The Rule 5 Draft is the annual conclusion to baseball’s Winter Meetings, an unheralded event that deserves more attention from fans. While names like Roberto Clemente, Johan Santana, and Shane Victorino aren’t going to swap teams on a yearly basis, effective players — Cubs fans may recall Hector Rondon! — can change hands, and for that reason alone it’s a worthy endeavor to follow the results. (The rules for player eligibility are a bit tricky and are designed to prevent teams from hoarding prospects without recourse.)
Heading into Thursday, the Cubs had some wiggle room on their 40-man roster, and given their self-imposed budget constraints, selecting a player made sense as they look to structure a roster without actually spending any money. With that in mind, selecting Trevor Megill to buttress a bullpen in the midst of an overhaul made complete sense. Let’s take a quick look at what he brings to the table.
The Repertoire of a Reliever
Megill has a rather imposing physical presence. At 6-foot-8, 235 pounds, he’s the type of right-handed power arm teams covet in late innings — that is, should he couple his potential with effective results. At 26 years old, Megill would be a bit of a late bloomer, but that’s far from uncommon for relief pitchers, and the Cubs Pitching Lab may just have the ability to unlock said potential.

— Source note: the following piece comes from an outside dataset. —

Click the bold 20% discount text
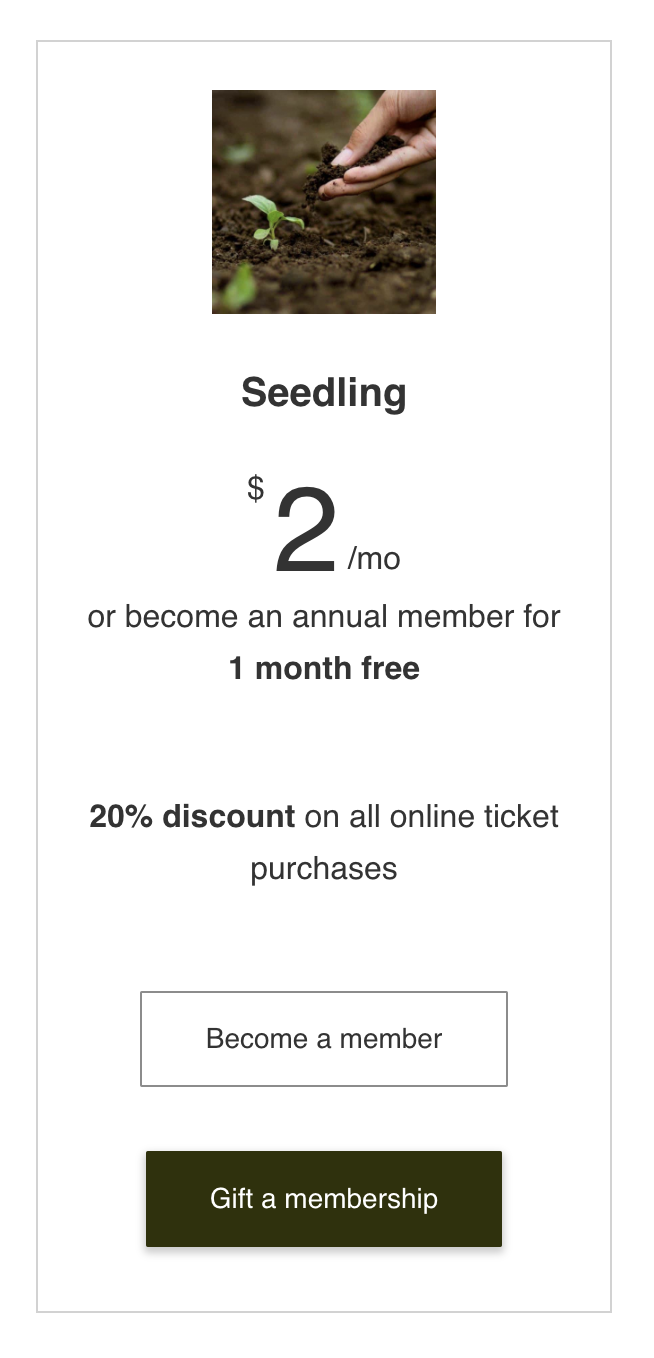The image size is (654, 1358). pyautogui.click(x=192, y=817)
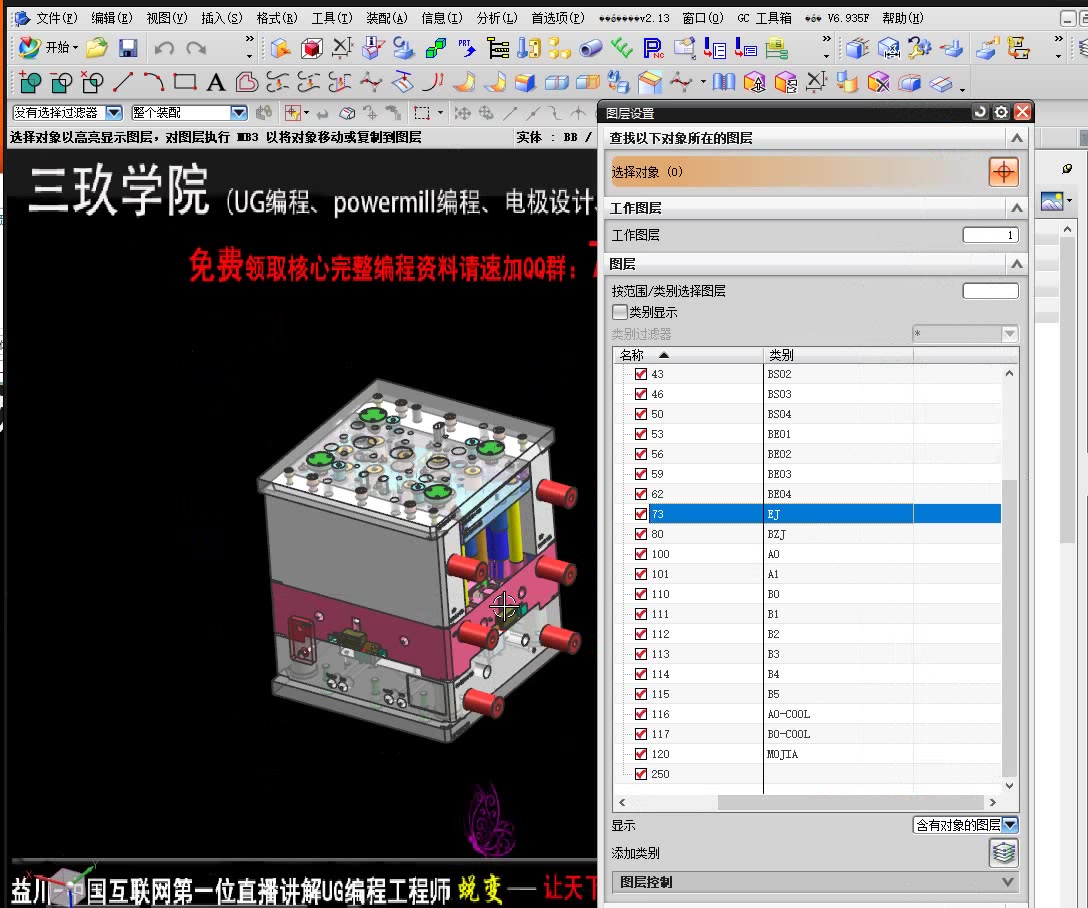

Pitching in the notoriously offensive Pacific Coast League, Megill put up some encouraging peripherals in 2019: a 32.3 percent strikeout rate and an 8.8 percent walk rate belied his 4.47 ERA (3.46 FIP) in 50.1 innings at the minor’s highest level. He sports a mid 90’s fastball that, combined with a recently discovered slider and 12-6 curveball, makes for a nice three-pitch mix. It’ll be interesting to see how the Cubs pitching lab assesses his stuff and what adjustments Megill makes heading into the 2020 season. Regardless, he’s a worthy selection in this year’s Rule 5 draft for a team desperately seeking effective relief arms for the big league squad.
Megill marks yet another under-the-radar move for the Cubs pitching staff along with the additions of Jharel Cotton, Dan Winkler, and CD Pelham. All four names have varying degrees of experience and talent, and it’s clear the Cubs will continue to cast a wide, low-budget net in search of ‘pen reinforcements. This might not be the reality anyone dreamed of, but it’s reality nonetheless.
An Offseason to Forget
For the Cubs, the 2019-20 offseason has been an unmitigated disaster. There are the rumors they are more than willing to trade Kris Bryant or Willson Contreras, which have fans both perplexed and outraged. There’s the Ricketts crying poor while acknowledging Wrigleyville renovations went significantly over budget. There are more than a few murmurings the front office has to shed payroll to sign even low-tier free agents. And, of course, there’s yet another disgusting public relations disaster — this time relating to their handling of disabled persons’ access to Wrigley Field. In short, not much has gone right for a team figuring out how the hell to be relevant in 2020 while adding depth to the farm system for 2022 and beyond.
Despite all of the negative this winter, Megill is an intriguing ‘pen arm. The added 26th man to Major League rosters coupled with Megill bringing the Cubs 40-man roster to 38 players gives the Cubs leeway in determining how to best adjust their major league roster.
Time will tell how he performs as a Cub. Time will also reveal whatever the hell it is the Cubs plans are for this offseason. Maybe, just maybe, optimism can surround this team come February.